Das japanische Inflationsrätsel

Im Vergleich zu Europa und den USA steigen die Preise in Japan weiter verblüffend langsam. Im Juli erreichte die Inflation in der Kernrate (ohne frische Lebensmittel) lediglich das Achtjahreshoch von 2,4% zum Vorjahr.

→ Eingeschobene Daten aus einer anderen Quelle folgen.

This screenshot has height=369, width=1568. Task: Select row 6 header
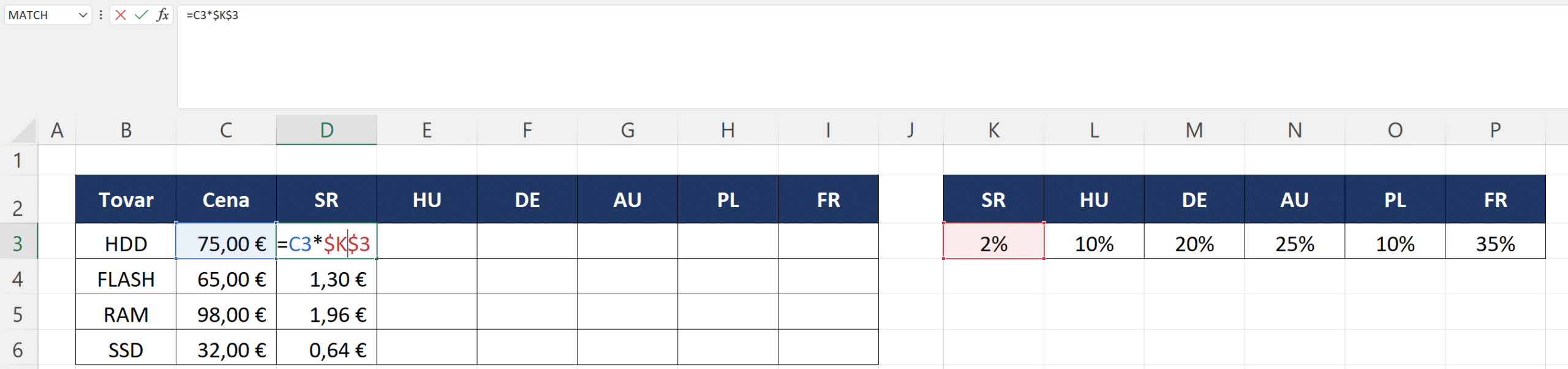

Das japanische Inflationsrätsel

Von Martin Fritz, Tokio

Im Vergleich zu Europa und den USA steigen die Preise in Japan weiter verblüffend langsam. Im Juli erreichte die Inflation in der Kernrate (ohne frische Lebensmittel) lediglich das Achtjahreshoch von 2,4% zum Vorjahr. Rechnet man die Energiekosten heraus, halbiert sich die Rate sogar auf 1,2%. Allerdings beunruhigen diese eigentlich geringen Preissprünge die Japaner schwer. Denn zwischen 1991 und 2021 lag die jährliche Kernteuerung gemäß OECD-Daten im Schnitt nur bei 0,4%. In der Eurozone erreichte sie 1,7% und in den USA 2,2%. Doch im Juli verteuerten sich Nahrungsmittel in Japan bereits um 3,7%. Ab August werden laut Marktforscher Teikoku 10000 Waren teurer. Viele Analysten erwarten jedoch für Japan nicht mehr als 3% Inflation in diesem Jahr.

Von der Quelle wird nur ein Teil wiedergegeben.